Automated Reverse Engineering Documentation

Automating the First Half of Clean Room Reverse Engineering for GNU/Linux Device Drivers


A device driver is a system component that contains code specific to a particular device (mouse, keyboard, network card, etc). The device drivers are, in general, developed by the device manufacturers or by work teams within the operating system developers (for device drivers that abide to well documented standards, such as keyboards and mice).

A major problem in the acceptance of operating systems based on Free, Libre and Open Source Software is the lack of manufacturer-provided device drivers. Due to this shortcoming, it is usually easier to employ newer devices with closed-source operating systems.

An usual way to solve this conundrum is to resort reverse engineering, a process in which the practitioner will study the device driver provided by the manufacturer in order to get insights about its functioning and then write a similar device driver based on Free Software.
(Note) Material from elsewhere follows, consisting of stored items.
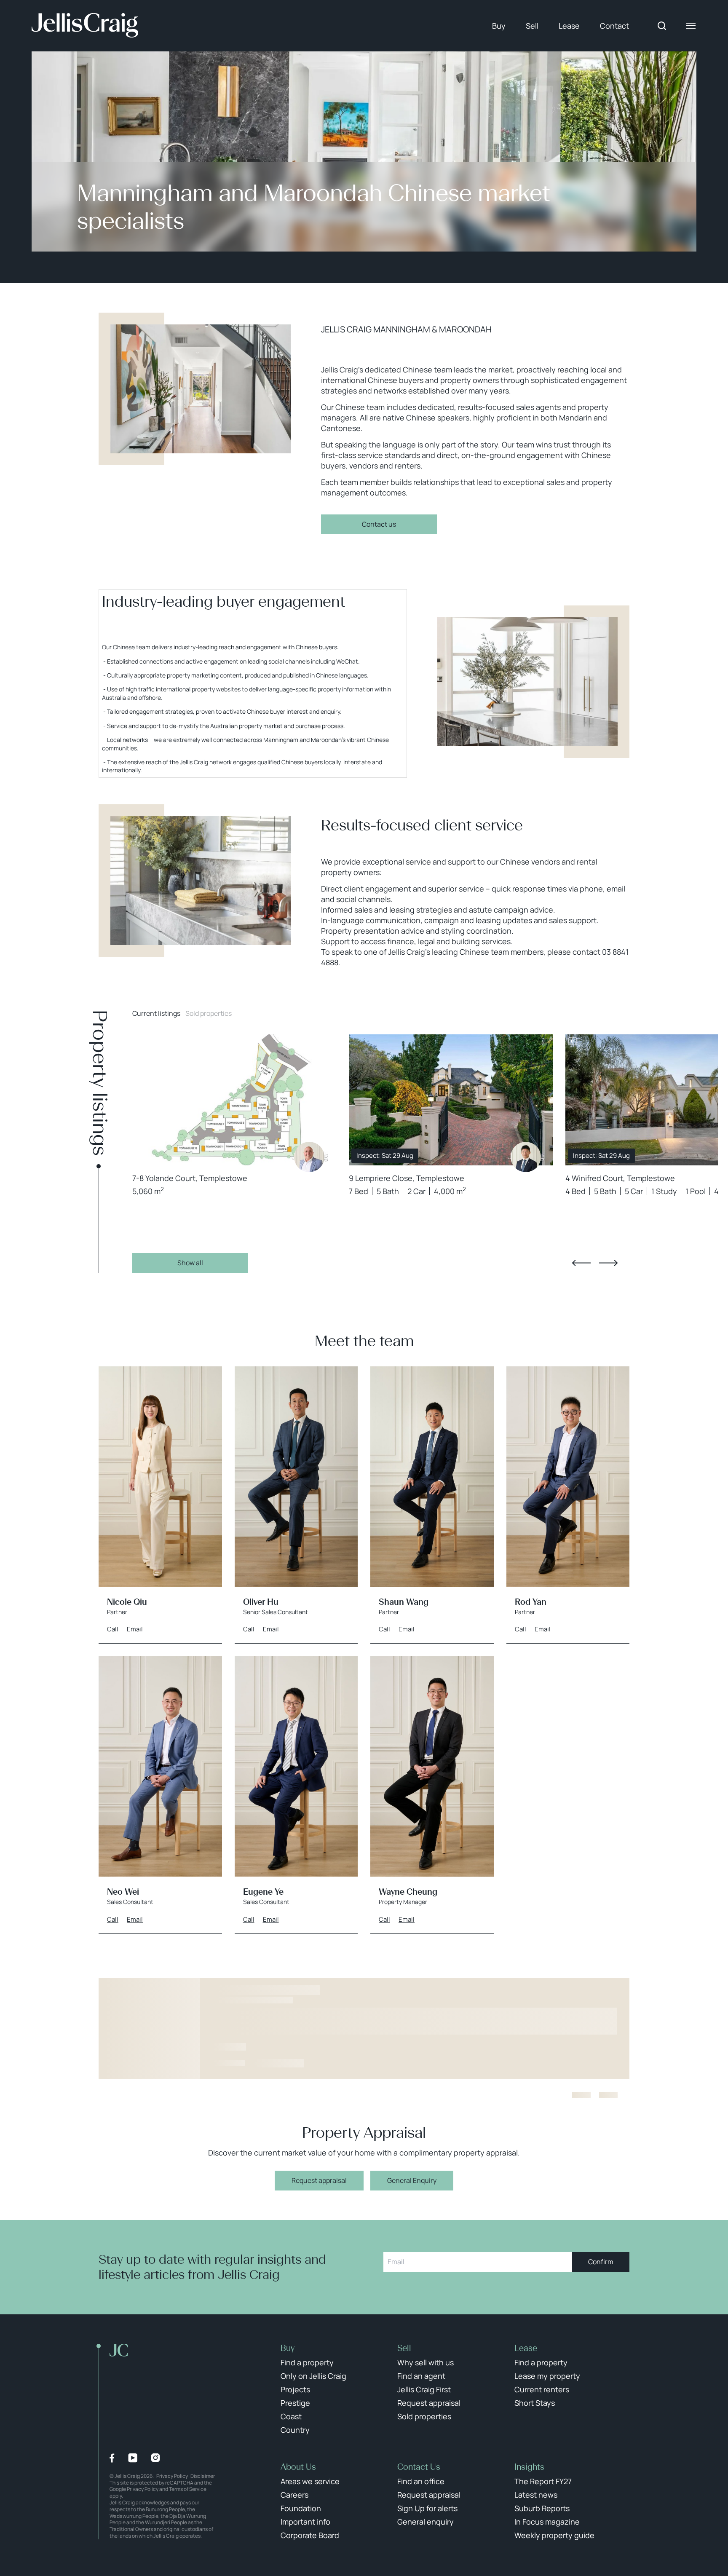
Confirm (600, 2261)
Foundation (301, 2508)
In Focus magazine (547, 2522)
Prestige (295, 2403)
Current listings (156, 1013)
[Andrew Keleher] (309, 1157)
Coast (291, 2416)
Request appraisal (319, 2180)
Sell (532, 26)
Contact (614, 26)
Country (295, 2430)
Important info (305, 2522)
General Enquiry (411, 2180)
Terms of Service (187, 2489)
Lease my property (547, 2376)
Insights (529, 2467)
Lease (569, 26)
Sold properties (208, 1013)
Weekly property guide (554, 2535)
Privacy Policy (172, 2476)
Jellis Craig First (424, 2389)
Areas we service (310, 2481)
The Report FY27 (543, 2481)
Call (112, 1629)
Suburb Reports (542, 2508)
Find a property (307, 2362)
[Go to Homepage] (85, 25)
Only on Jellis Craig (313, 2376)
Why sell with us (425, 2362)
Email (135, 1629)
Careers (294, 2495)
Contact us (379, 524)
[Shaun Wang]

In clean-room reverse engineering, to avoid legal issues, the process of reverse engineering is divided into two independent teams. One team works with the closed-source operating system and the device driver as supplied by the manufacturer. This team generates documentation regarding the data flow between the computer and the device, using special-purpose snooping programs or even special hardware devices. The second team will then use the documentation produced by the first team to write a device driver for a specific Free Software-based operating system. The produced documentation, of course, can be used to produce device drivers for multiple operating systems.

In this project, we are looking into the feasibility of automating the first stage of clean-room reverse engineering. We are looking into interacting with the closed-source operating system in an automated manner and analyze the data flow between the device and the computer. We have so far decided to focus on USB-based wireless network devices under GNU/Linux. This combination of devices and operating system are of practical importance due to their widespread availability and somewhat lacking support under the operating system of choice.

In the system we are building, an inference module decides which type of interaction to engage automatically within the closed-source operating system and then records the result of the said interaction as the data flow between the device driver and the physical device. With a collection of such data flows, we seek to infer an explaining model of the functioning of the device driver and then use such model as input to a natural language generation system.




Present: DrDub, Gainlo

Looking at REnouveau.

We should define an input language for the commands sent to the graphics card plus a language for the modifications made to the memory of the device.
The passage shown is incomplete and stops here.